-------- Extracted information --------
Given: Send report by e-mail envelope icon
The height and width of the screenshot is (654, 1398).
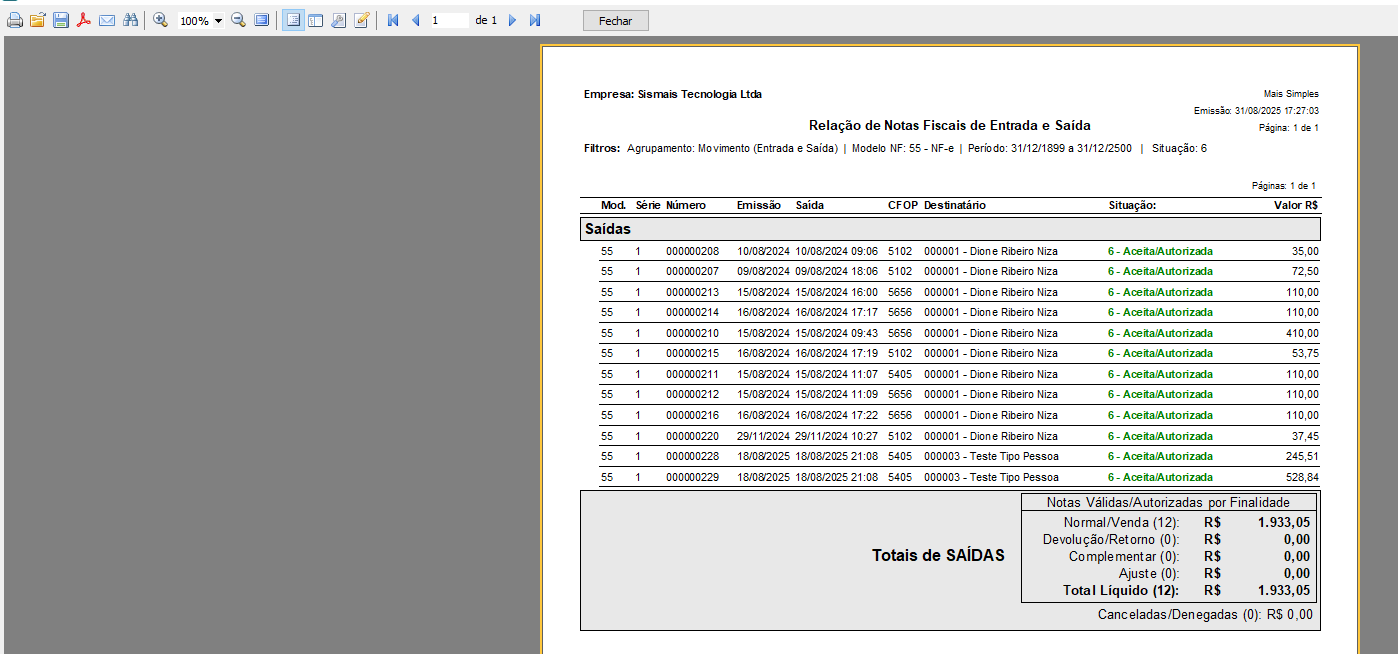Looking at the screenshot, I should [107, 20].

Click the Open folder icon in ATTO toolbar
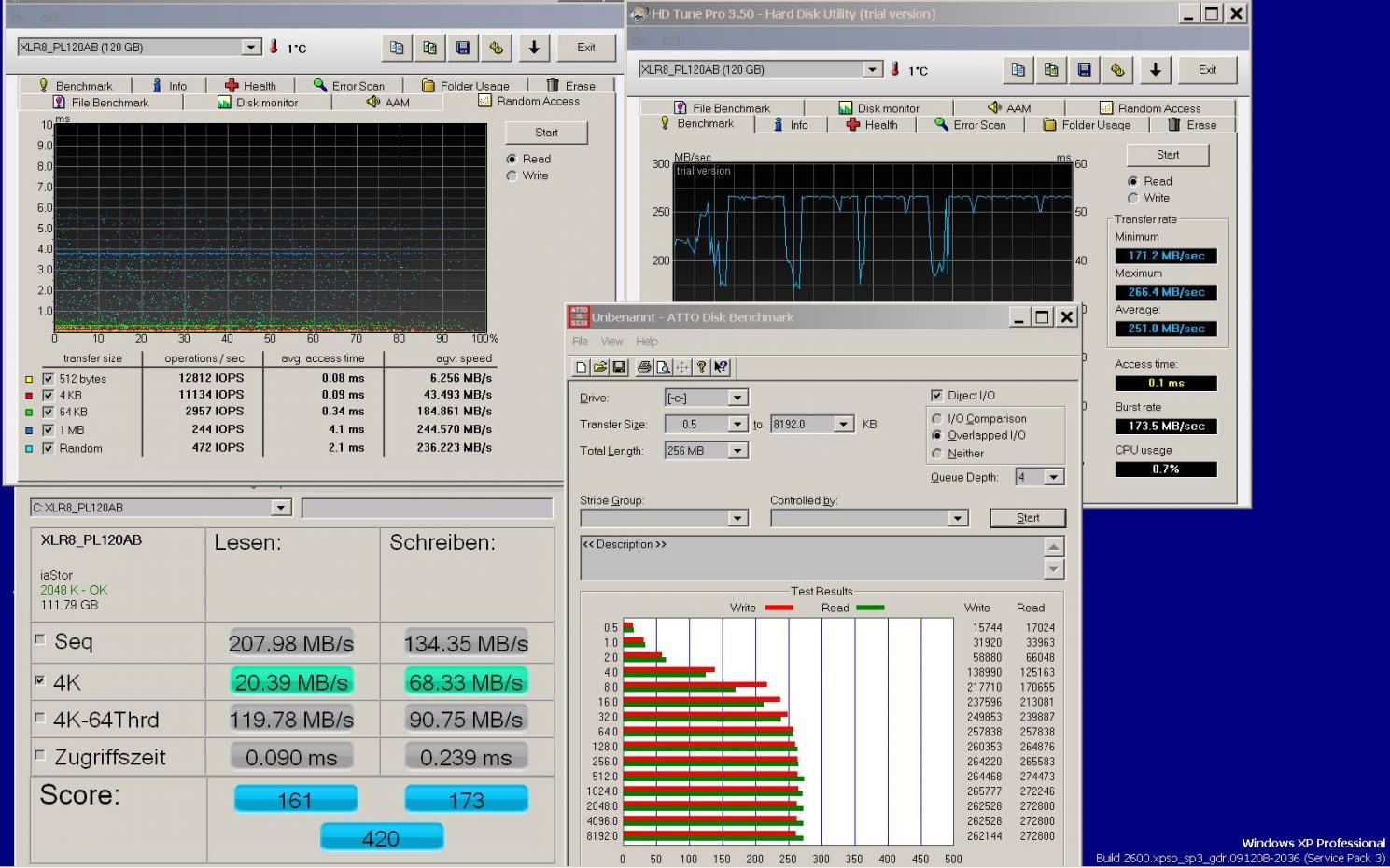[x=599, y=368]
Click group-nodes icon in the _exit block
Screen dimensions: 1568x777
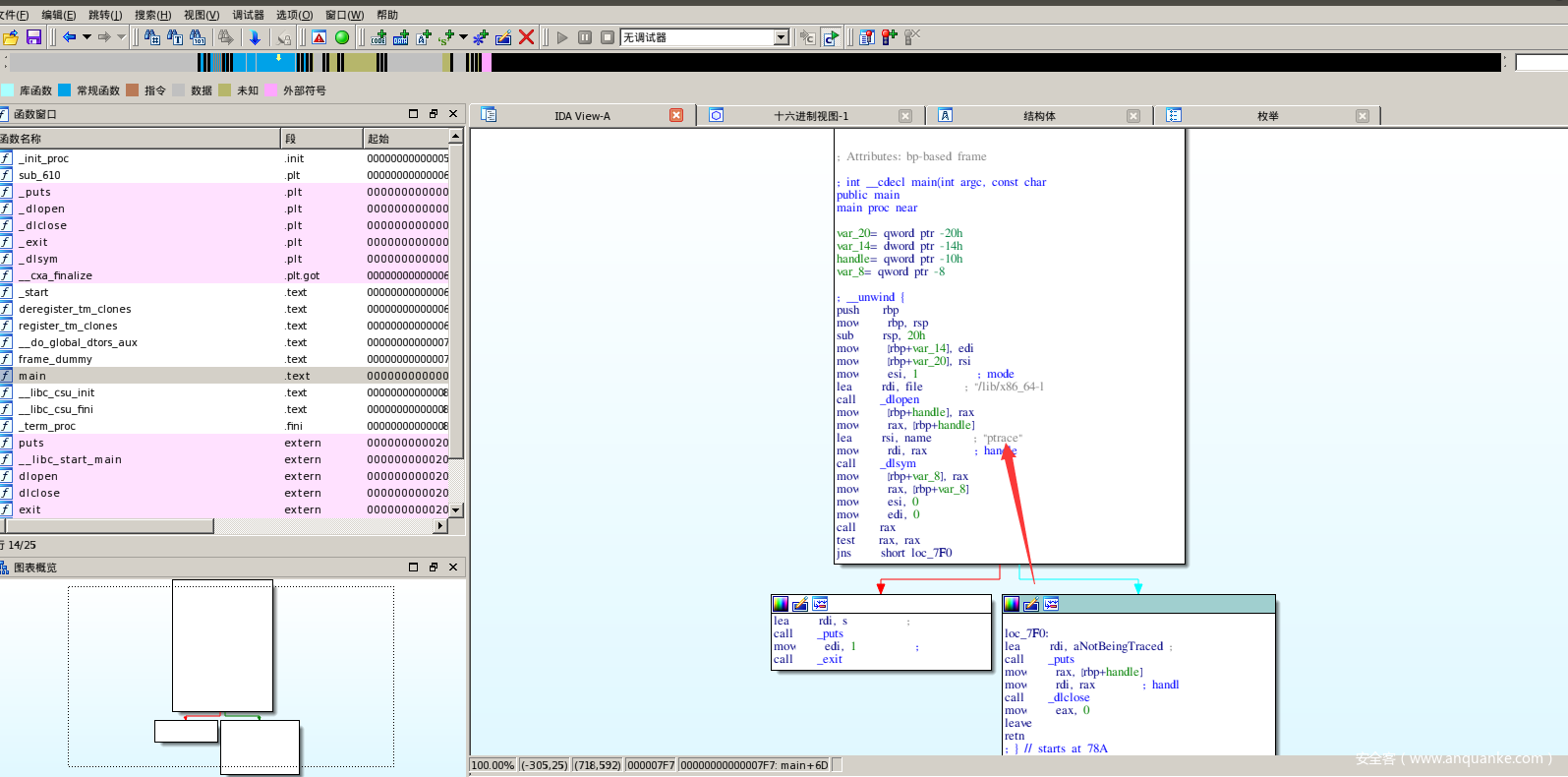pos(820,604)
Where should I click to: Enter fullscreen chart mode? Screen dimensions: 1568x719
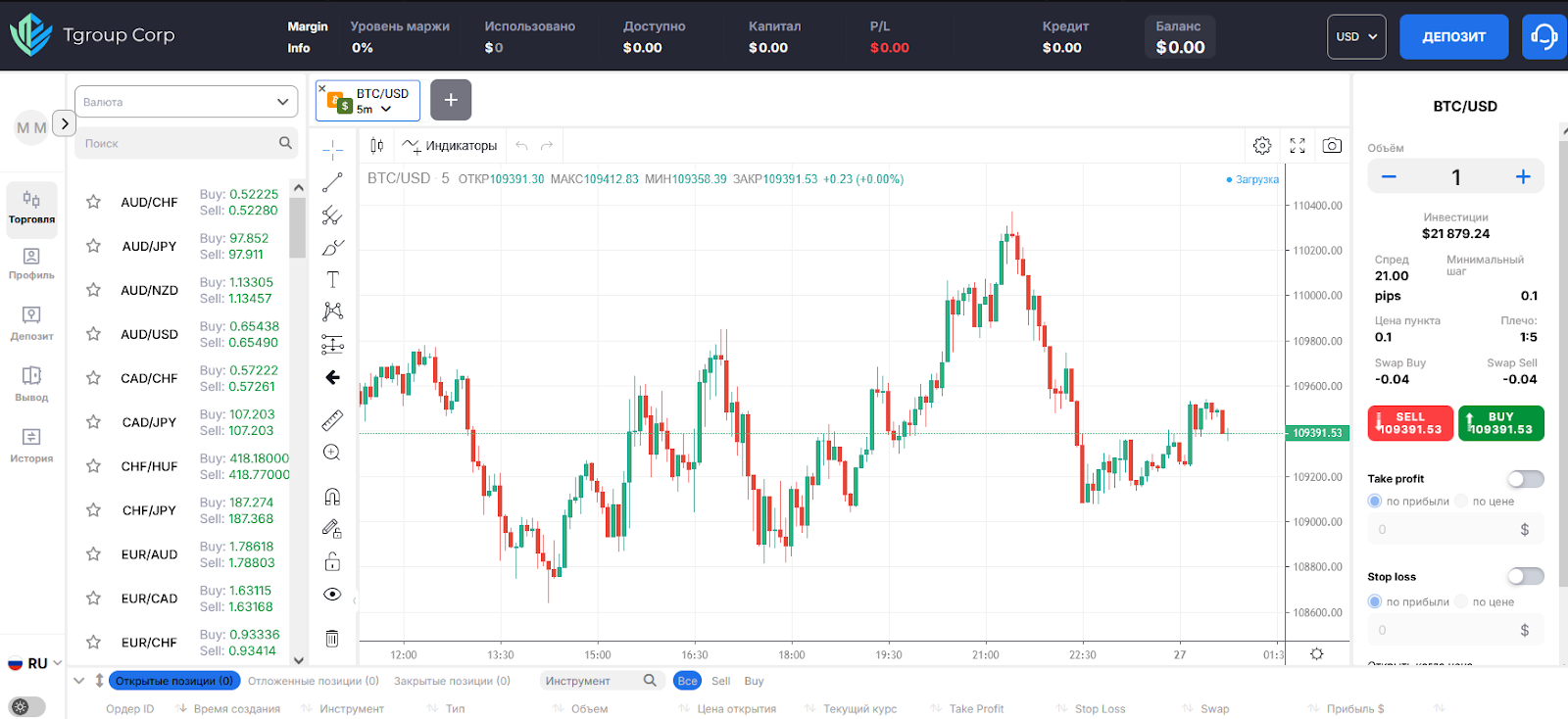(x=1298, y=146)
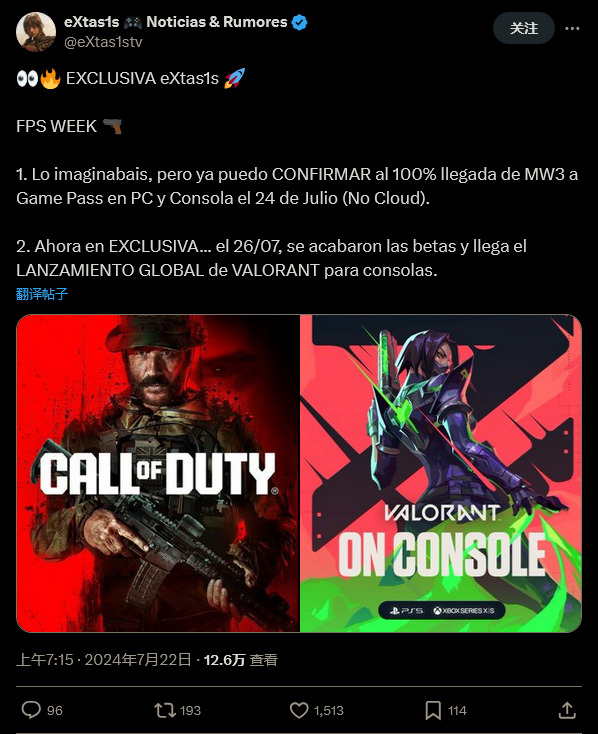Open the share upload icon
Viewport: 598px width, 734px height.
pyautogui.click(x=567, y=710)
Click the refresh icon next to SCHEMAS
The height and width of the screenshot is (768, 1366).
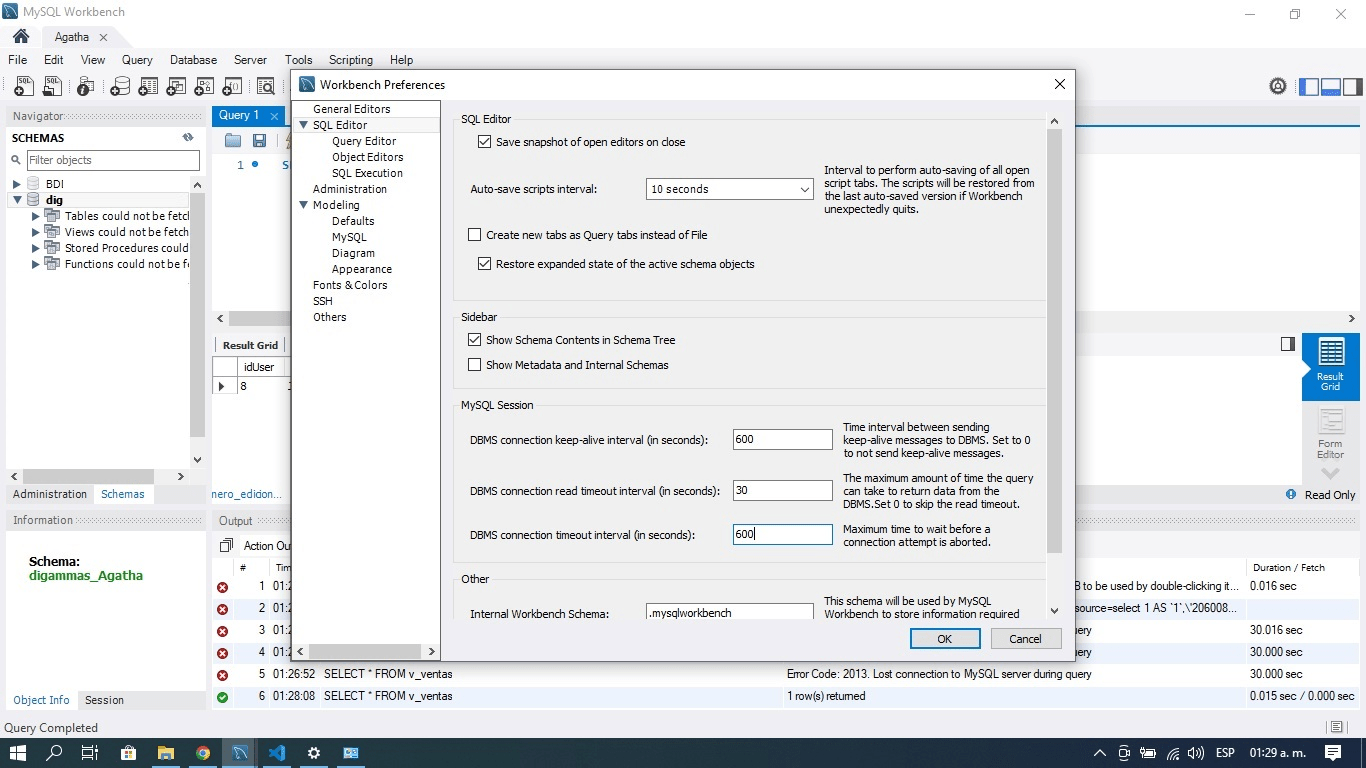188,137
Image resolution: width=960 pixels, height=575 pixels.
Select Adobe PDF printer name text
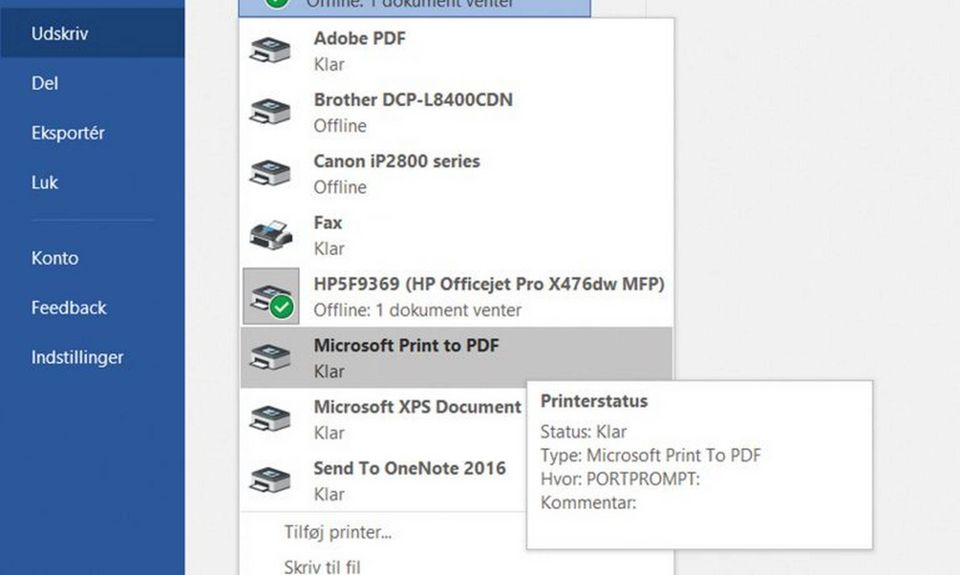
--------
▶ **Problem**
Leave the pictures aside and print exactly, and only, the lines from the one with "The height and width of the screenshot is (768, 1366)." through the end of the data, both included.

▶ **Answer section**
The height and width of the screenshot is (768, 1366).
188,137
Image resolution: width=960 pixels, height=575 pixels.
Select Adobe PDF printer name text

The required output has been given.